123 »Als Judas, der ihn verraten hatte, sah, daß er zum Tode verurteilt war, reute es ihn, und er brachte die dreißig Silberlinge den Hohenpriestern und Ältesten zurück und sprach: Ich habe Unrecht getan, daß ich unschuldiges Blut verraten habe. Sie aber sprachen: Was geht uns das an? Da sieh du zu! Und er warf die Silberlinge in den Tempel, ging fort und erhängte sich.« Es ist nun nach Mitternacht. Der Karfreitag ist angebrochen. Red trägt nur noch seine Unterhosen, und seine Hände sind hinter seinem Rücken gefesselt. Er sitzt auf dem Holzgeländer, das um die Empore herum verläuft. Ein dickes Seil liegt um seinen Hals und reicht über seinen Rücken zum Geländer hinunter. Jez hat das Seil an das Geländer geknüpft, das einen stabilen Eindruck macht. Das einzige, was brechen wird, ist Reds Genick. Jez steht neben ihm. Er hat sich eine Dornenkrone auf den Kopf gesetzt, und ein paar Blutstropfen laufen ihm über die Stirn in Richtung Augenbrauen. Er scheint es gar nicht zu bemerken. Neben ihm auf dem Boden steht ein Teller mit Essen.
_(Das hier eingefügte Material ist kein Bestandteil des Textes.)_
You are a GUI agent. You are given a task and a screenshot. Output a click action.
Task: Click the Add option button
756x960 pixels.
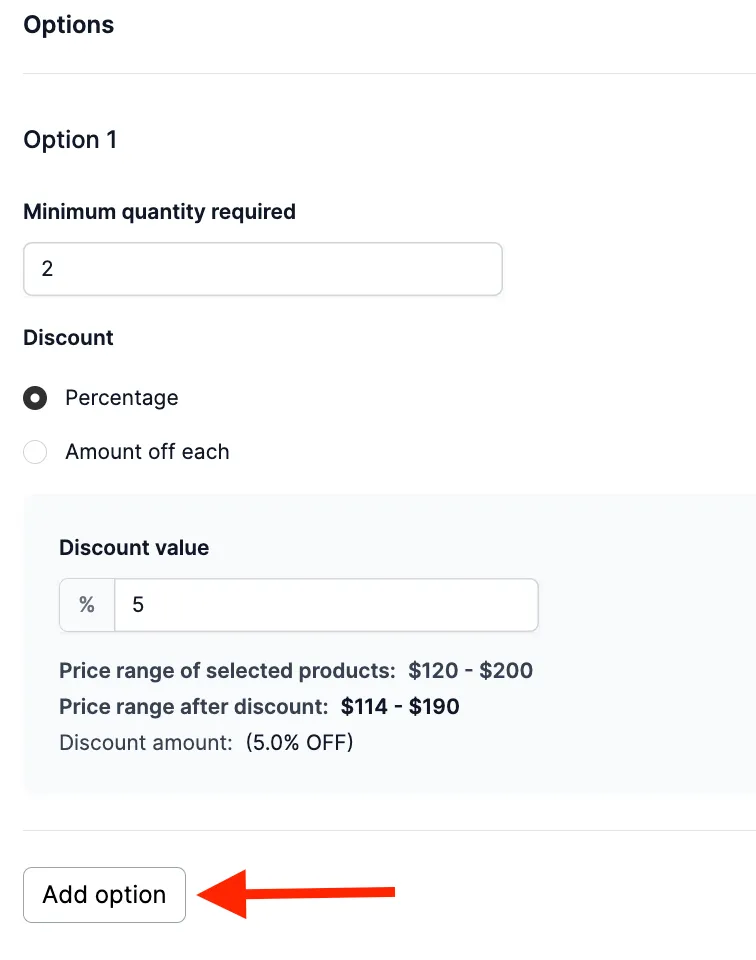pyautogui.click(x=104, y=894)
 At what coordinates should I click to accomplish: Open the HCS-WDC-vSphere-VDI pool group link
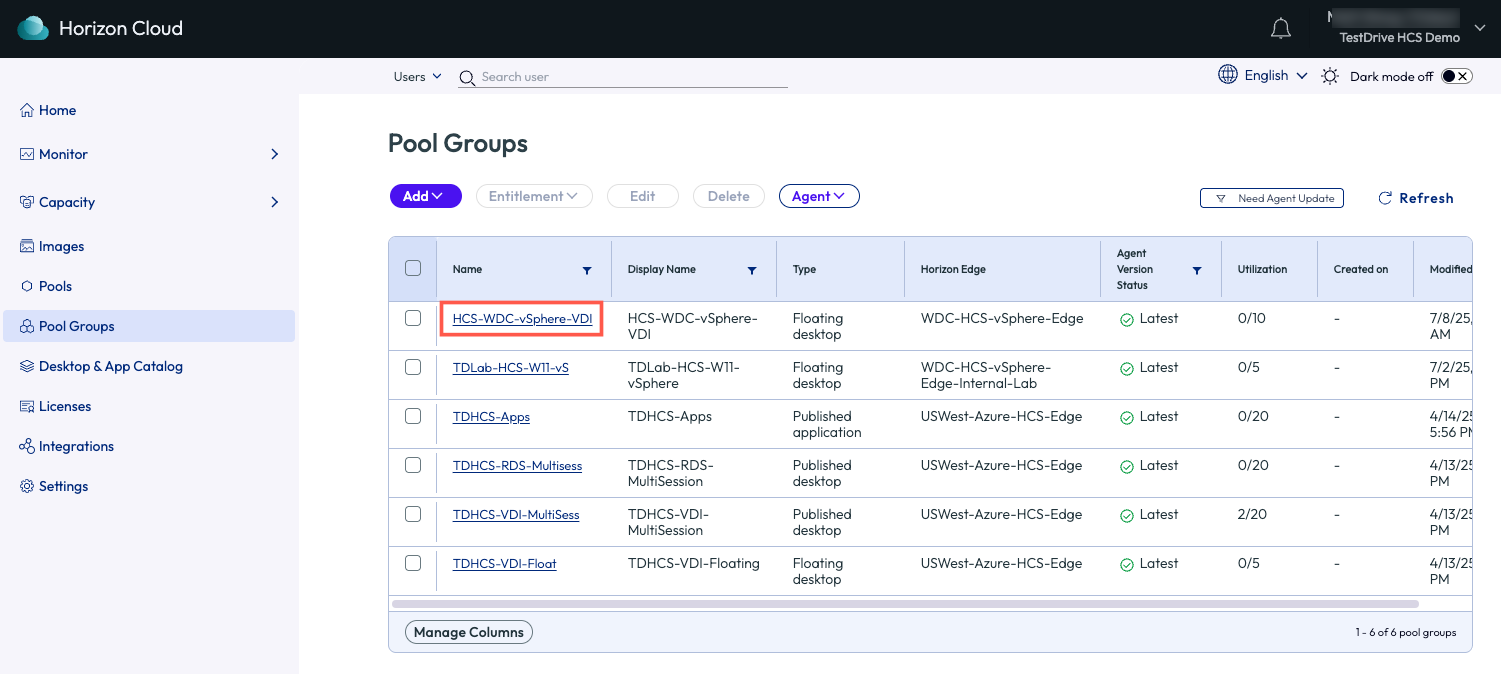(522, 319)
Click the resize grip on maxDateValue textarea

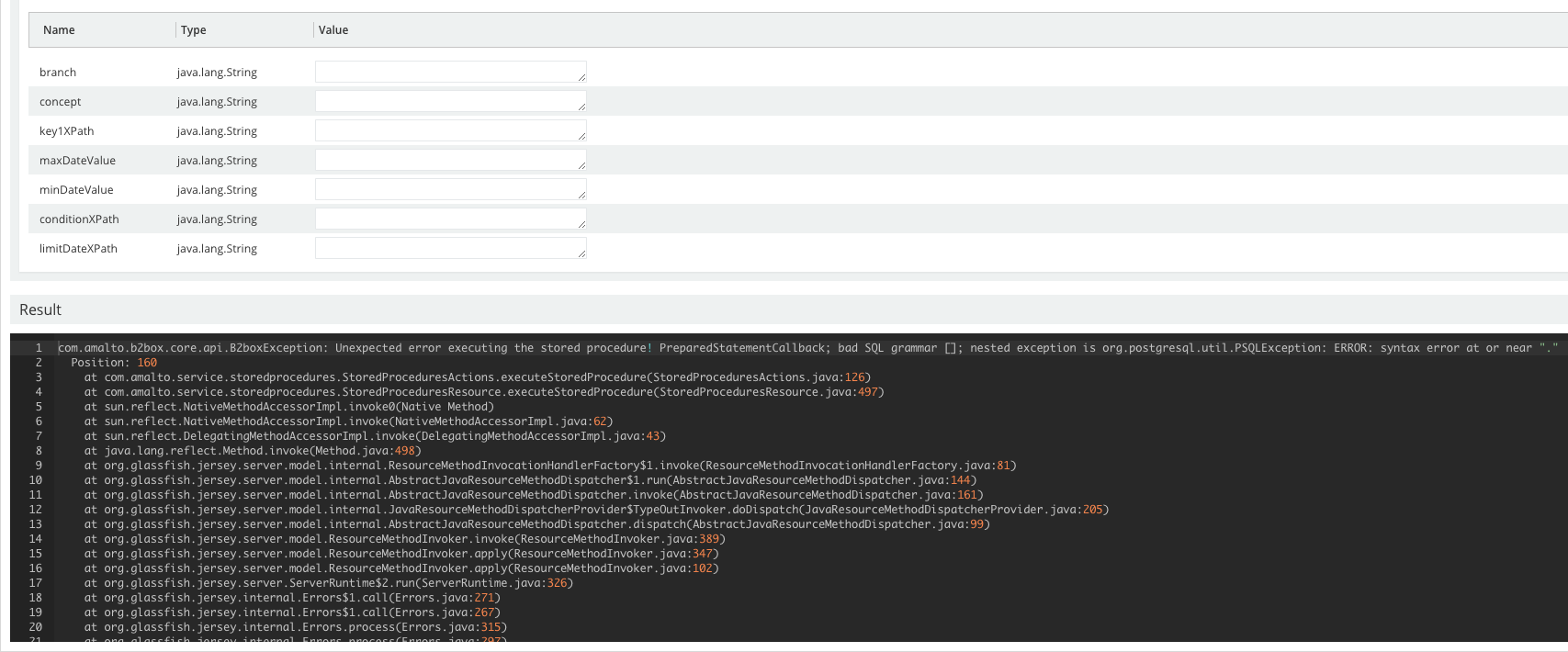(581, 166)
Red versucht, sich gegen das Entsetzen zu wappnen. Zeig ihm nicht deine Angst. Gib Jez nicht die Befriedigung. Jez hat sein Handy in der rechten Hand und ein Skalpell in der linken. Der Silberlöffel - der letzte der zwölf - liegt neben seinen Füßen auf dem Boden. Er bindet Reds Hände los und gibt ihm das Handy. »Du weißt es, nicht wahr? Du weißt, daß du mich verraten mußt?« Red nickt. »Sag es.« »Ich weiß, daß ich dich verraten muß.« Jez nimmt eine Scheibe Brot, reißt ein kleines Stück ab und tunkt es in eine kleine Schüssel.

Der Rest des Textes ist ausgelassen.